Ce qui est en cause, ce sont la joie et la paix fausses, parce que égoïstes. Il n’est de vraie joie que partagée. Aussi faut-il laisser entrer dans notre joie le pauvre, le malade, l’isolé. Aussi faut-il travailler, toute l’année, à la justice et à la paix.

Il n’est pas question de renoncer à la joie. Une mine triste ne consolera pas celui qui manque de bonheur. Soyons joyeux, si pleins de joie profonde qu’elle rayonne et réchauffe - et n’oublions pas que nos joies terrestres ne seront toujours que des amorces, des débuts incomplets de la vraie joie et de la vraie paix qui sont à venir.

De quelle qualité est ma joie de Noël ?


Que veut dire : “Incarnation” ?

Si Jean dit : "Le Verbe s’est fait chair" (), c’est pour affirmer que le Fils de Dieu n’a pas fait semblant d’être homme, qu’il est véritablement entré dans notre monde, dans notre condition humaine, dans un corps et un esprit humains ; il a tout assumé, sauf le péché. Le but de cette incarnation était de redresser et de sanctifier “de l’intérieur" l’humanité entière dont le Christ est devenu le représentant, le “nouvel Adam”.
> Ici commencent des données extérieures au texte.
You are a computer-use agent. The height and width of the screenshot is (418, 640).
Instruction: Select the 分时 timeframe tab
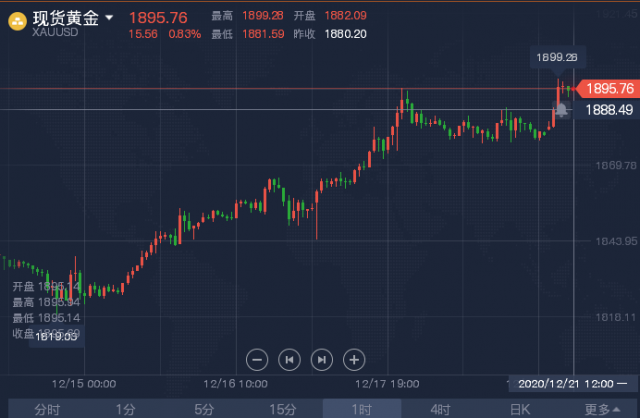coord(47,409)
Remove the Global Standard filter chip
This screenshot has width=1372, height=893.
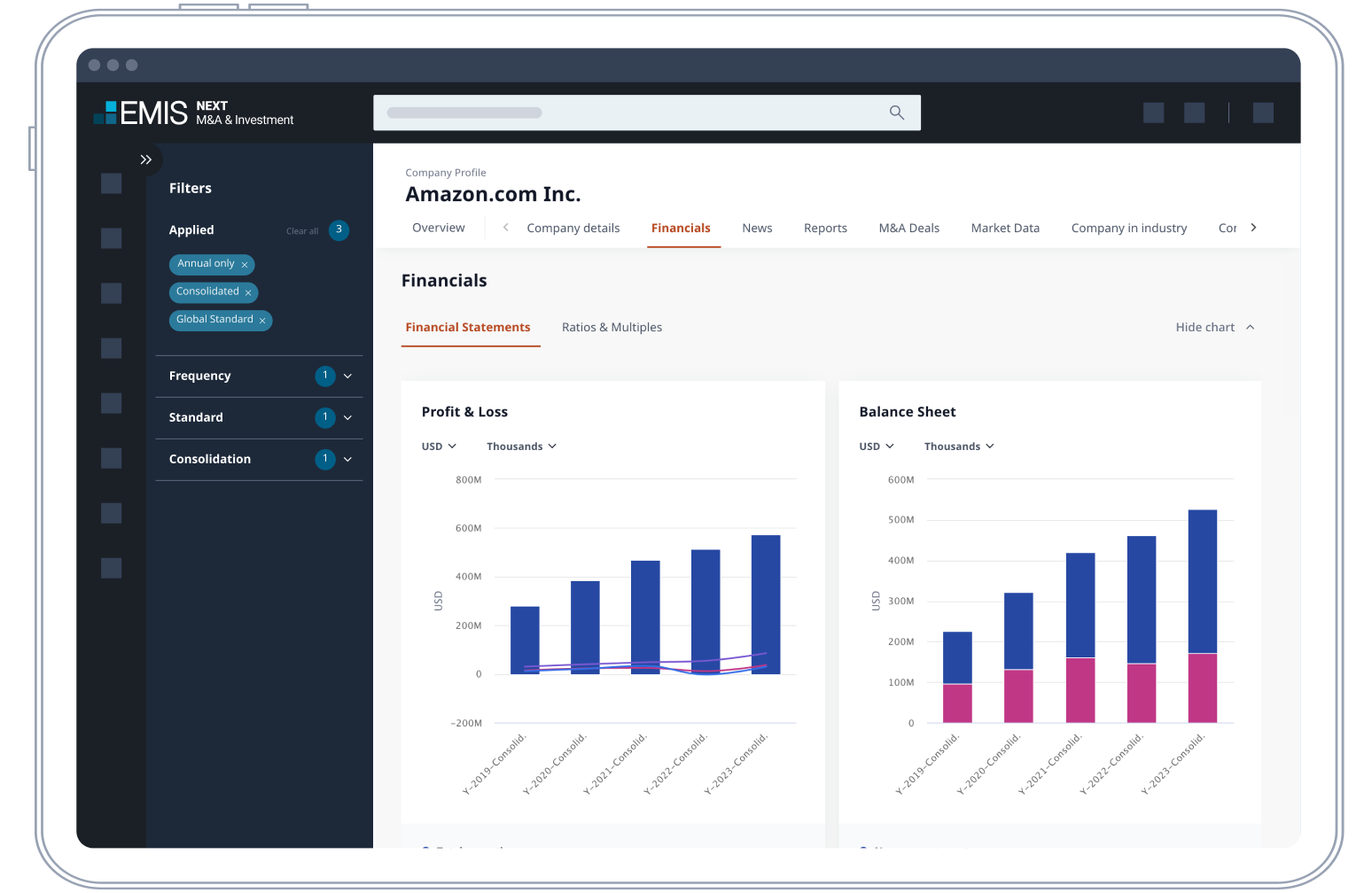[x=262, y=321]
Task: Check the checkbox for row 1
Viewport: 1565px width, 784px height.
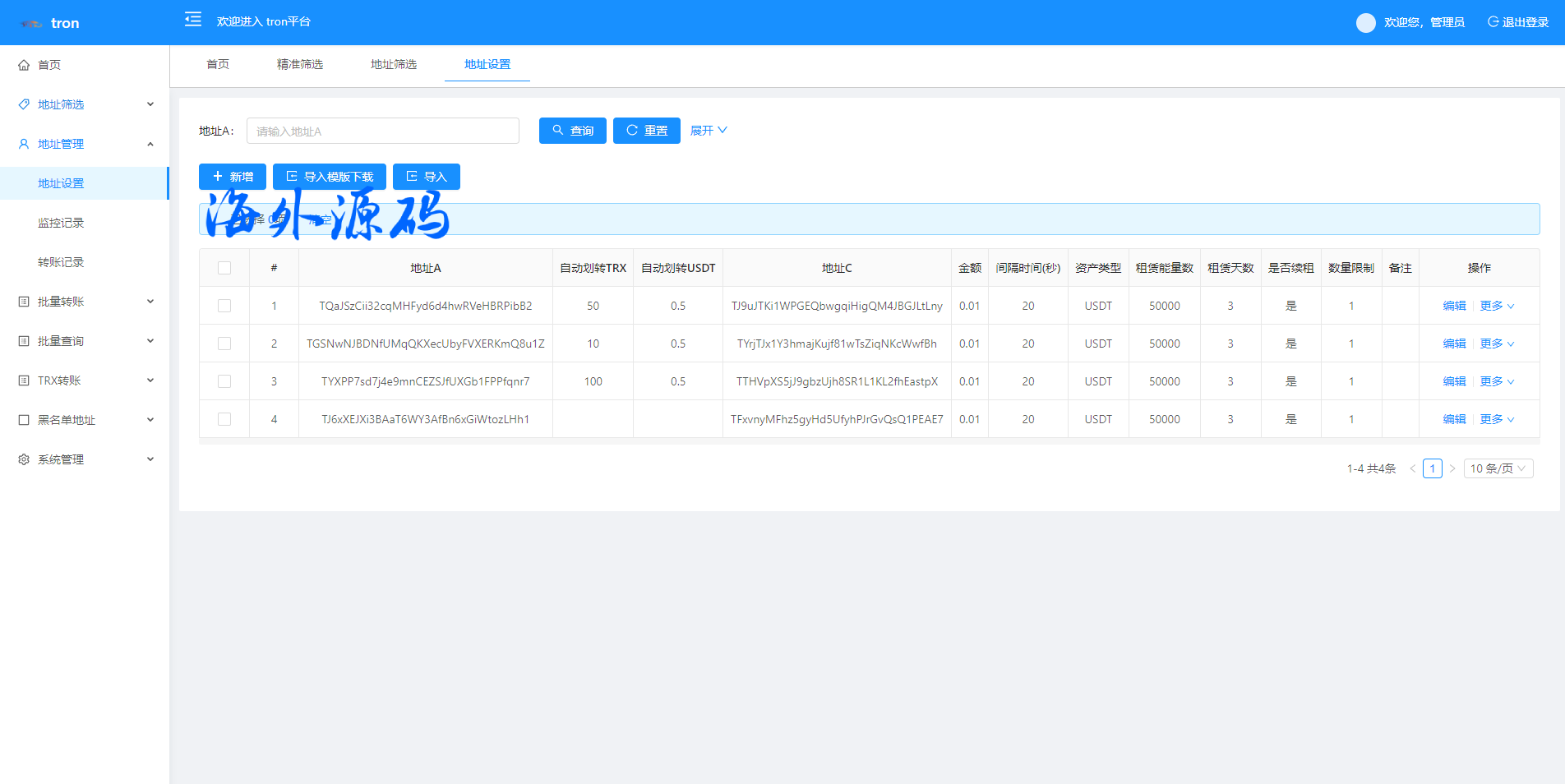Action: tap(224, 306)
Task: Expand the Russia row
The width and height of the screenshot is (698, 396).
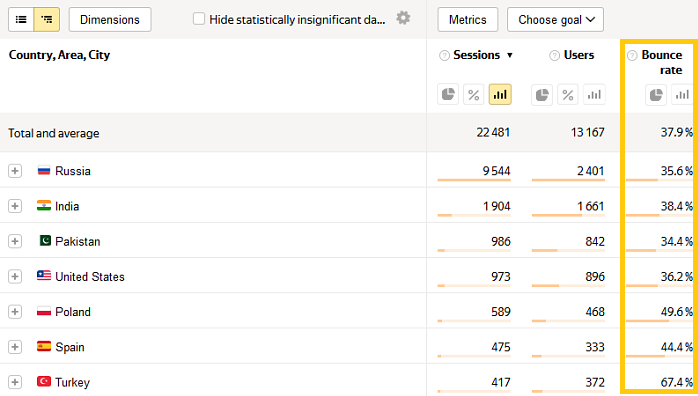Action: coord(15,171)
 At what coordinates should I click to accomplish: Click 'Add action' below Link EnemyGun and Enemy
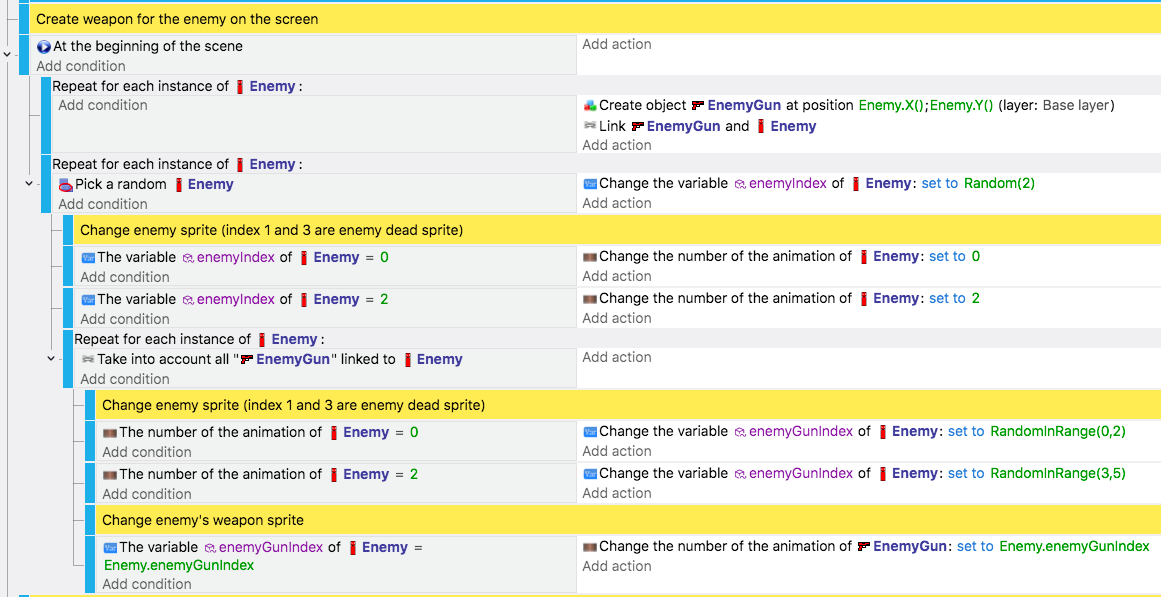pos(617,145)
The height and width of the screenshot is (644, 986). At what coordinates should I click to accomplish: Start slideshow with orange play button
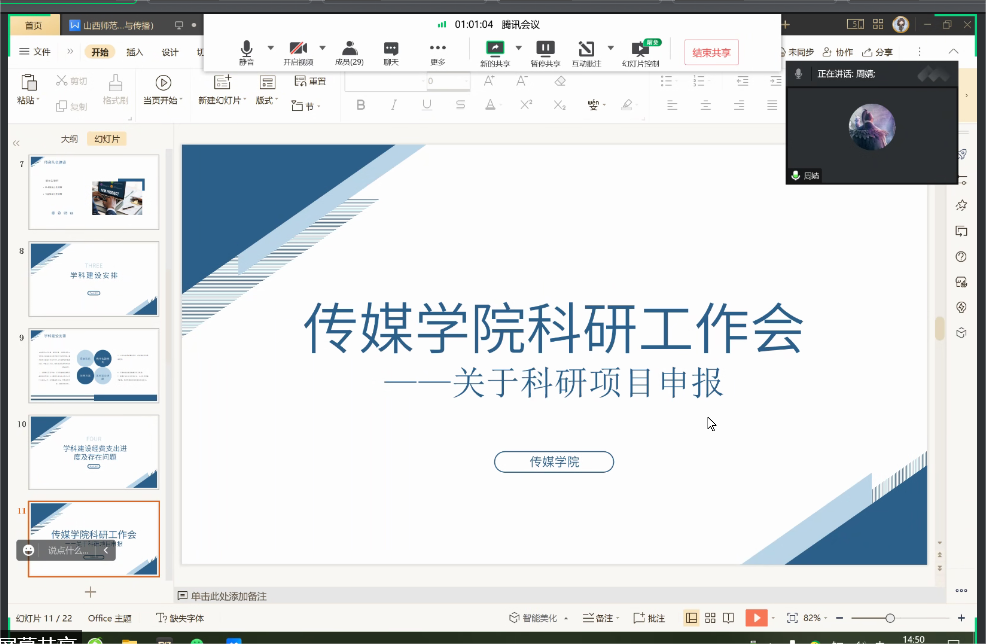coord(755,618)
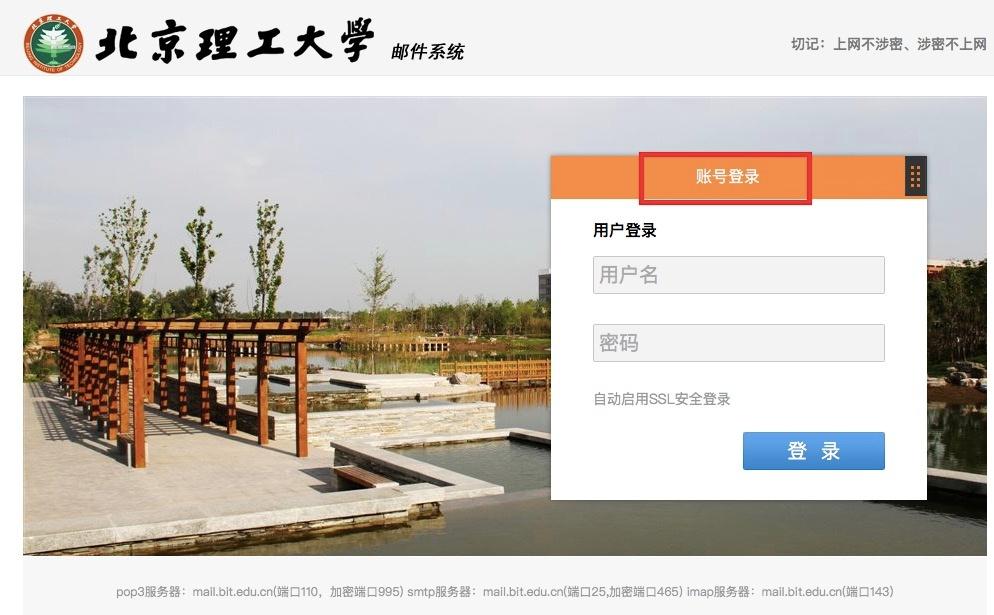Click the 登录 login button
994x615 pixels.
point(813,451)
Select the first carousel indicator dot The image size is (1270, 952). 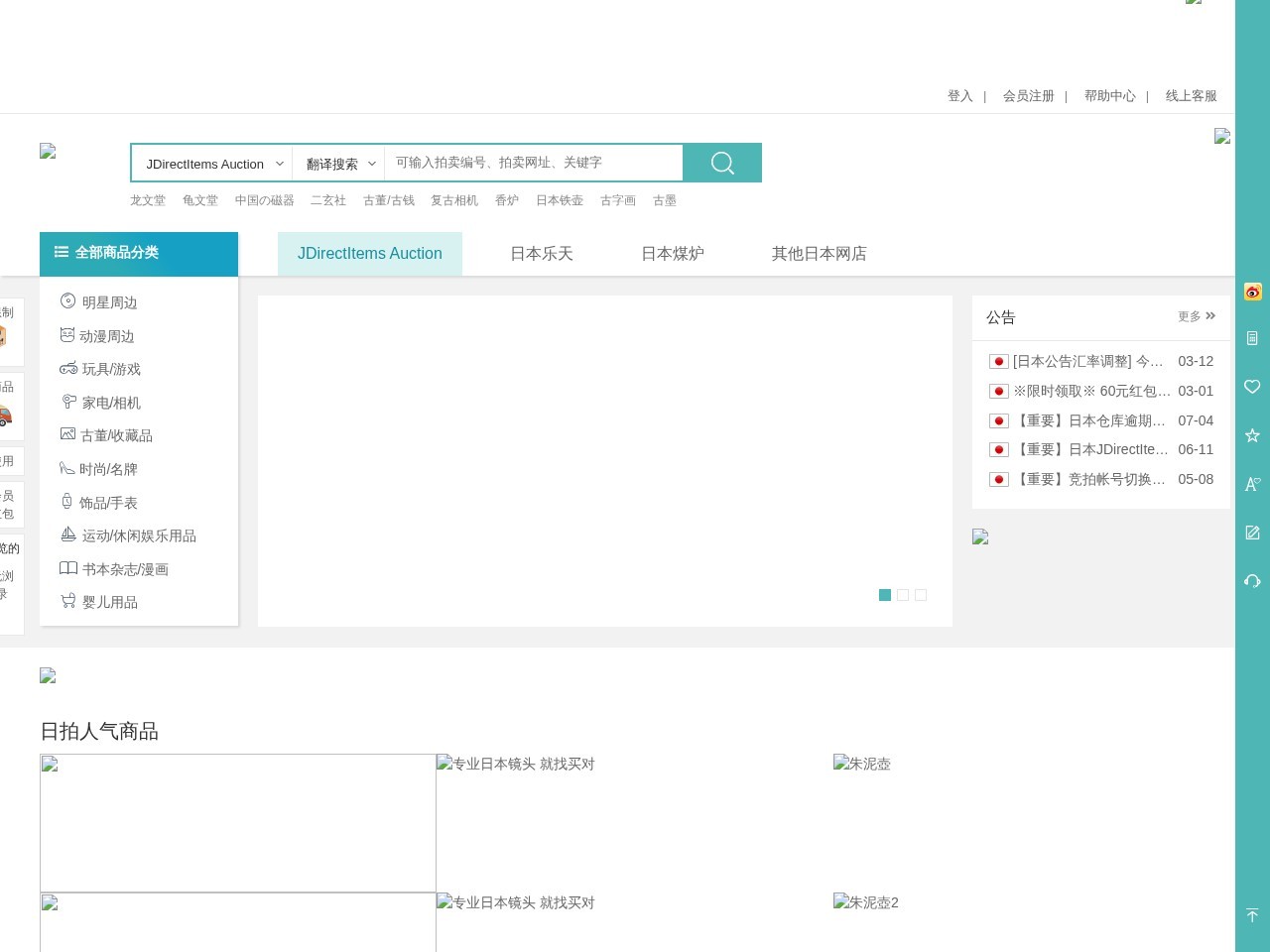[x=885, y=595]
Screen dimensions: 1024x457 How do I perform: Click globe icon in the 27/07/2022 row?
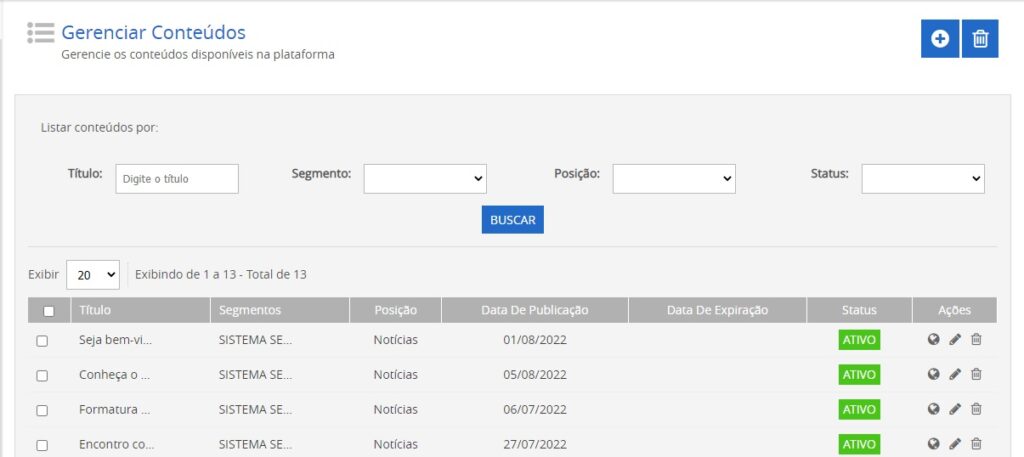tap(933, 444)
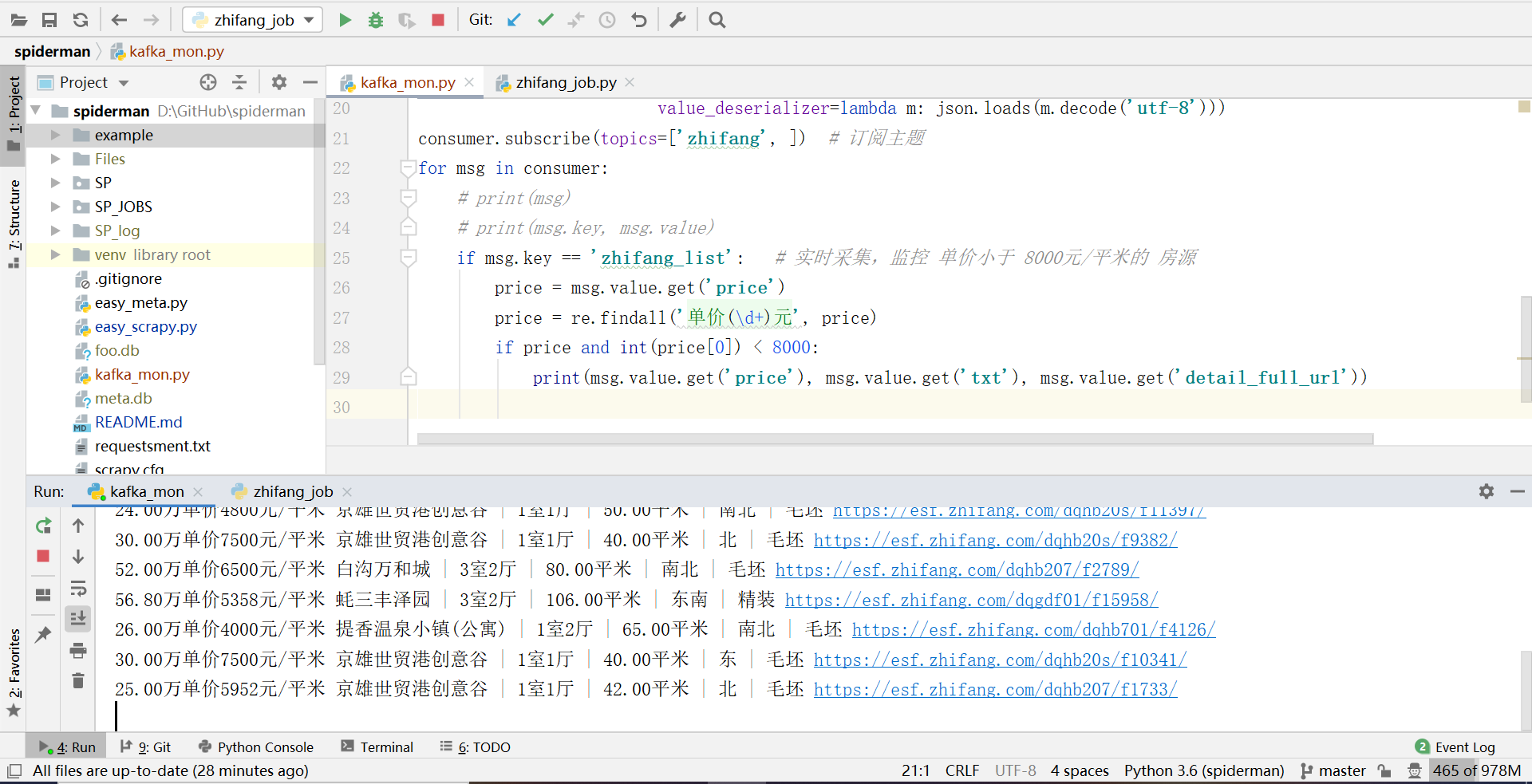Stop the process using the toolbar stop icon

click(437, 20)

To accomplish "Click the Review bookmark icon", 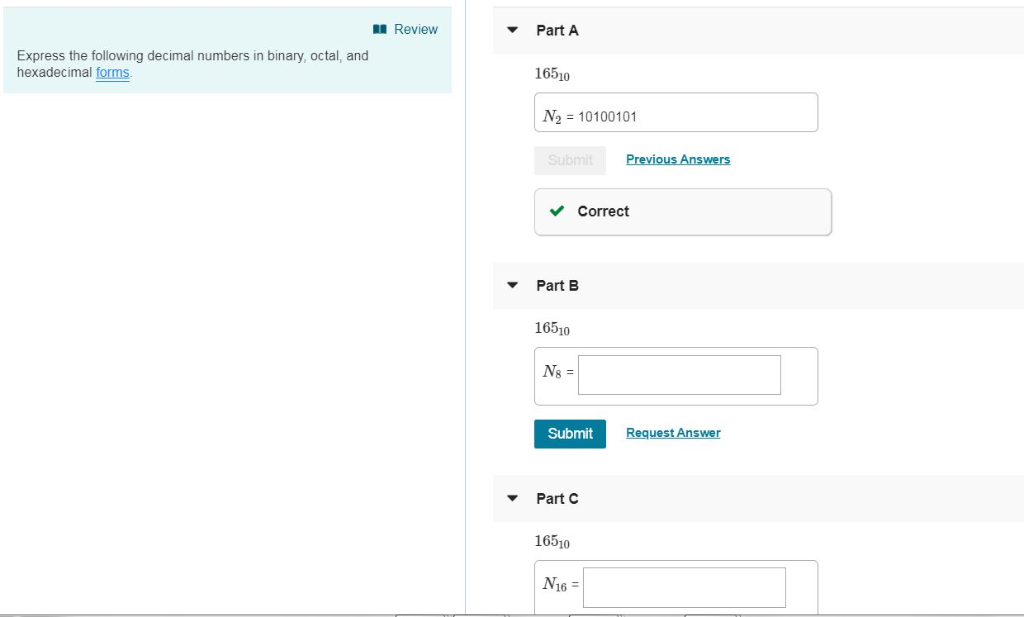I will click(378, 29).
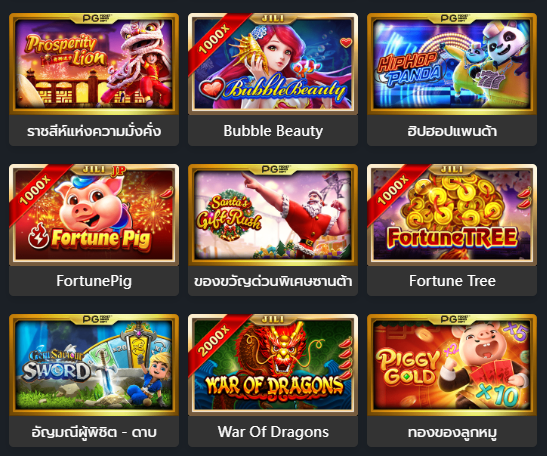Open the Prosperity Lion game thumbnail
Viewport: 547px width, 456px height.
(94, 64)
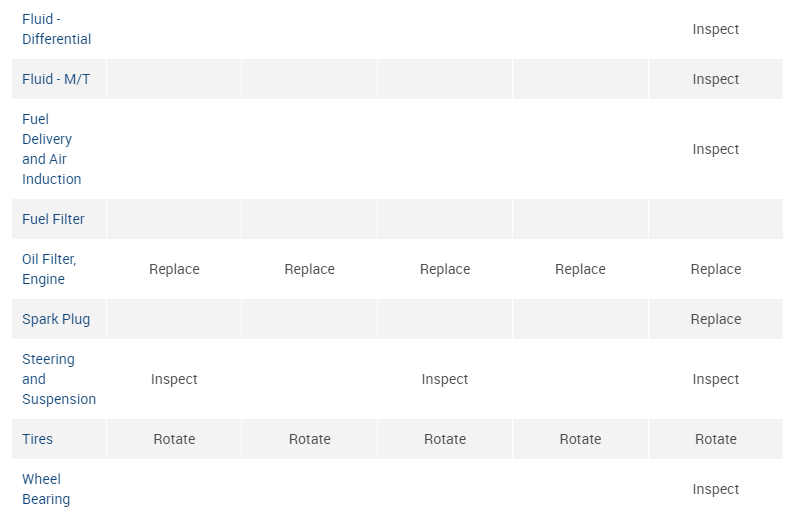Image resolution: width=786 pixels, height=532 pixels.
Task: Select Inspect in the Fuel Delivery row
Action: (x=716, y=149)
L’incarnation du Christ se continue dans son corps mystique qu’est l’Église : nous sommes les membres de son corps (). L’Église continue l’incarnation du Christ dans notre temps, elle est le "Christ continué". “Jésus oui - l’Église non” est un refus des conséquences de l’incarnation du Christ. On ne peut séparer le Christ et l’Église qui l’incarne aujourd’hui.

Enfin nous devons continuer l’incarnation du Christ en nous incarnant nous-mêmes dans les tâches d’aujourd’hui. Les fuir dans une liturgie étrangère aux soucis de ce monde serait nier indirectement l’incarnation de Jésus. Aimons notre monde, portons-lui le Christ qui, seul, peut le conduire à son achèvement.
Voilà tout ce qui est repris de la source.